Le rêve de la native de Karusi est de voir « le Burundi avoir une identité musicale ». Un pari que cette bio-ingénieure compte concrétiser grâce à sa victoire au concours musical «Isanganiro Award» qu’elle a remporté face aux grands noms de la musique burundaise avec le morceau Iwacu, une ode à la beauté du pays
Aux gorges bien nées, la beauté du timbre de la voix n’attend point le nombre des années. « Bernice the Bell » en est la preuve vivante : 1993, le Burundi connaît les débuts d’une guerre qui durera une décennie. Bernice Irumva, « Bernice the Bell », n’est encore qu’une enfant qui va vers ses trois ans. Sa famille, comme tant d’autres de sa colline natale Rwingoma, a trouvé refuge dans les locaux du Lycée de Buhiga. L’on s’en doute, la vie en condition de déplacés de guerre est loin d’être une dolce vita.
La seule source de joie de la maisonnée est la petite Irumva qui, d’une voix précocement tendre, entonne souvent : « Imana ntizoduheba, Imana ntizoduheba ». Dieu ne nous abandonnera point.
« Mon père pleurait en m’écoutant, même aujourd’hui il est ému quand il se souvient de cette scène », révèle la chanteuse, incapable de retenir quelques larmes qui perlent aux coins des yeux à l’évocation de l’anecdote.
Jouant à l’aise à la guitare, au piano et maniant avec brio les baguettes sur les batteries, la musique est le milieu qui l’a toujours entourée. A commencer par la famille. Son père, mordu de la musique classique est fondateur de plusieurs chorales au sein de l’Eglise Morave et Anglicane. Sa mère, choriste depuis belle lurette, veille sur une fratrie de chanteurs, compositeurs, auteurs et interprètes en herbe. « J’ai toujours été persuadée que ce n’était qu’une question de temps, qu’un membre de ma famille allait se retrouver sur la scène musicale, vu leur passion et leurs talents », glisse-t-elle.

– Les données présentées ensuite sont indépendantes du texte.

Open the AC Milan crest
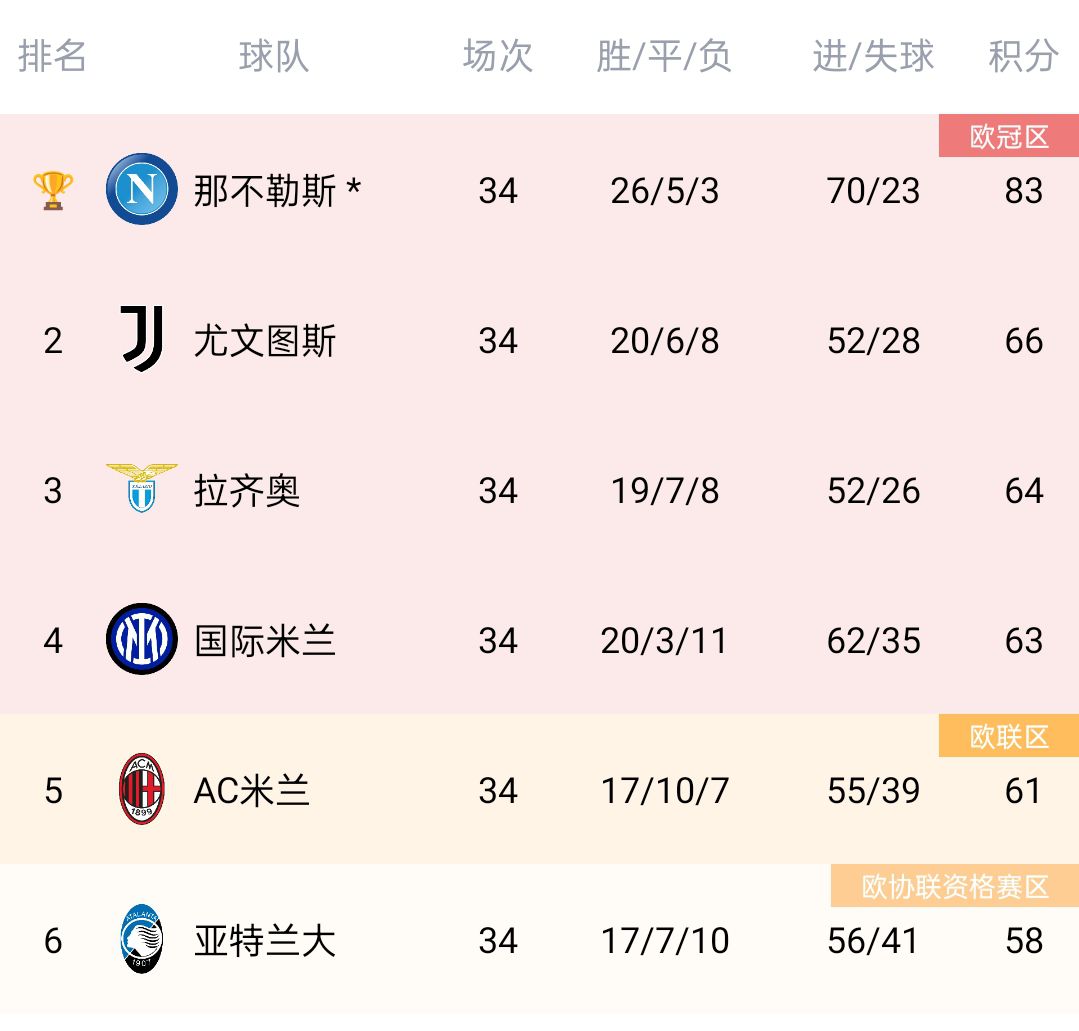Image resolution: width=1079 pixels, height=1031 pixels. coord(142,789)
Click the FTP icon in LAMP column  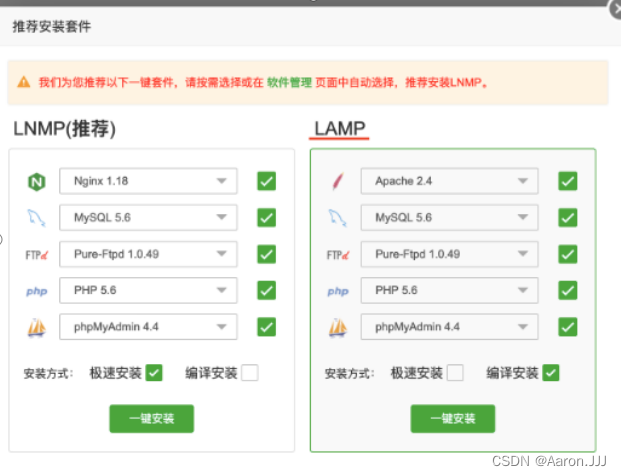(338, 254)
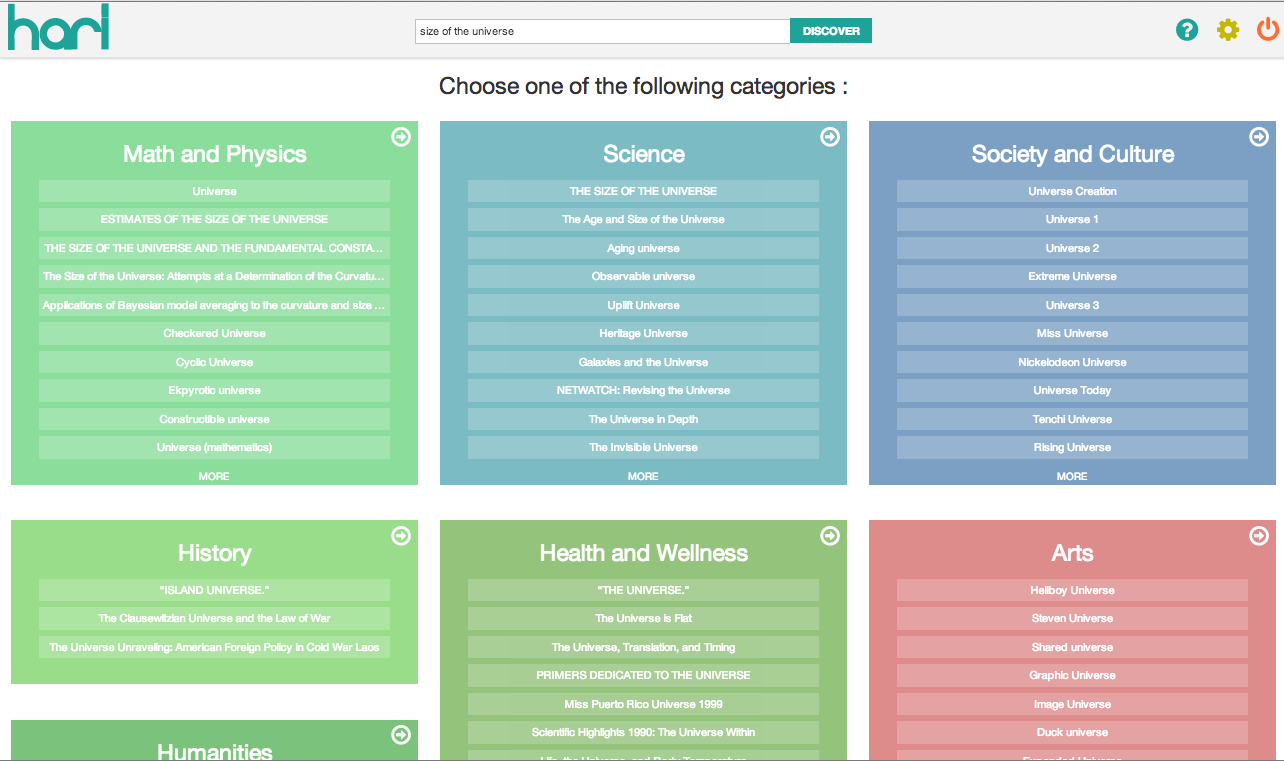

De Buhiga à Bujumbura, parcours d’une battante
Si aujourd’hui elle s’estime facilitée dans l’épanouissement de son art, cela n’a toujours pas été le cas. Sa famille, quoique férue de musique, trouvait qu’à un certain moment la jeune fille frôlait l’excès. Sa mère la raisonnait souvent, elle qui trouvait que sa fille « était trop absente à la maison et que la musique prenait le dessus sur tout, y compris les travaux ménagers ».
Mais rien ne fait régresser d’un iota sa flamme pour les notes. Au contraire, elle s’attise du jour au lendemain. Les études ne sont non plus menacées : elle décrochera un diplôme en bio-ingénierie à l’Université du Burundi.
Aux cotés notamment du chanteur N John Melodica avec qui elle a partagé la vie de novices dans l’industrie musicale, elle ne se lassait pas d’enchaîner des séances de répétitions avec des instruments rudimentaires. « Il y’a des clichés qui nous font rire à chaque fois que nous les revoyons. Avec Melodica et notre petite bande, nous répétions avec des guitares dont les cordes étaient sur le point de lâcher. Nous nous disions ‘Quand nous serons des stars nous dirons que nous avons répété sur un foutu bloc de ciment au milieu de nulle part’ », se souvient-elle dans un éclat de rires.
Rêves qui sont en train de devenir réalité ? Elle acquiesce sans l’ombre d’un doute. Le point de dénouement : avoir été repérée par Edwige Mbonimpa, journaliste et artiste qui affirme que « vu le talent de Bernice the Bell, le Burundi peut espérer avoir trouvé sa Mbilia Bell ».
Depuis, des opportunités de perfectionner son talent se sont multipliées comme les participations à de nombreuses manifestations culturelles. Soucieuse de faire connaître au monde cette jeune talentueuse, la même Mbonimpa mène un vrai combat de lobbying pour décrocher le ticket et frais accessoires pour la participation de Bernice the Bell au prestigieux festival Sica.